Reuters.com

Israel steps up threats against Palestinian PM
http://today.reuters.com/news/newsArticle.aspx?type=topNews&storyID=2006-06-12T110146Z_01_L1082010_RTRUKOC_0_US-MIDEAST.xml&archived=False

Mon Jun 12, 2006

By Jeffrey Heller

JERUSALEM (Reuters) - A senior member of Israeli Prime Minister Ehud
Olmert's party threatened Palestinian Prime Minister Ismail Haniyeh of Hamas
with assassination on Monday if the group renewed suicide bombings in
Israel.

The comments by Tzachi Hanegbi, chairman of parliament's Foreign Affairs and
Defense Committee, followed a sharp escalation of violence along the
Israel-Gaza frontier and a declaration by Hamas that a 16-month-old truce
had ended.

"Yassin and Rantissi are waiting for you, Haniyeh, if you implement the same
stance of liquidating Jews, indiscriminate firing, and suicide terror
attacks aimed at paralyzing Israeli society anew," Hanegbi said on Army
Radio.

He was referring to Sheikh Ahmed Yassin, a co-founder of Hamas, and
Abdel-Aziz al-Rantissi, another leader of the Islamic militant group. Both
were assassinated in Israeli missile strikes in Gaza in 2004.

Asked about Hanegbi's comments, an aide to Israeli Prime Minister Ehud
Olmert suggested the lawmaker had spoken on his own initiative. "No one
speaks in the name of the prime minister," the aide, accompanying Olmert in
Britain, told Reuters.

Hamas, which formed the Palestinian government in March after winning a
January election, is sworn to Israel's destruction.

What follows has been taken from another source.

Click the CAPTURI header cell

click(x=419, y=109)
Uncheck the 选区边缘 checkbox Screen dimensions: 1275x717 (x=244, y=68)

Speaking to reporters in Gaza, Haniyeh said Hanegbi's threat was indicative
of "a type of political madness from some Israeli leaders".

Hamas carried out nearly 60 suicide bombings in Israel after the start of a
Palestinian uprising in 2000 but halted such attacks in mid-2004 and largely
abided by a ceasefire reached in early 2005.

POWER STRUGGLE

The group is locked in a struggle with moderate President Mahmoud Abbas over
a statehood manifesto, penned by Palestinian prisoners in Israeli jails,
that implicitly recognizes Israel by calling for a Palestinian state
alongside it.

Over Hamas's objections, Abbas has ordered a July 26 referendum on the
initiative, whose adoption would weaken the Islamist-led government already
hard-hit by a halt in international aid over its tough policies toward
Israel.

Israel has called the manifesto a non-starter because it envisages a
Palestinian state in the entire occupied West Bank and in the Gaza Strip.
Israel captured both areas in the 1967 war and quit Gaza last year, but it
has said it intends to hold on to parts of the West Bank in any future peace
agreement.

The Palestinian parliament convened to consider a move by Hamas, the
majority party, to have the legislature deem the referendum illegal.
Such a declaration would deepen the crisis with Abbas, who was due to hold
further talks with Haniyeh later in the day to try to resolve the dispute.

Hamas declared the ceasefire dead on Friday after seven Palestinians,
including three children, were killed on a Gaza beach on a day of Israeli
shelling.

Israel has said the killings were a mistake and voiced regret, although it
has not admitted responsibility. An Israeli military investigation of the
incident is under way.

Since ending the ceasefire, Hamas has fired dozens of rocket barrages from
Gaza into Israel. In violence on Sunday, Israeli helicopter strikes killed
two Hamas militants in Gaza and rockets fired by members of the group
wounded an Israeli.

In a new move in line with Israel's plan to strengthen major
Jewish enclaves in the West Bank, an Israeli government agency offered for
sale 54 plots of land for the construction of single-family homes near the
large settlement of Ariel.

A U.S.-backed peace "road map" calls for a halt to such construction in
territory Palestinians seek for a state.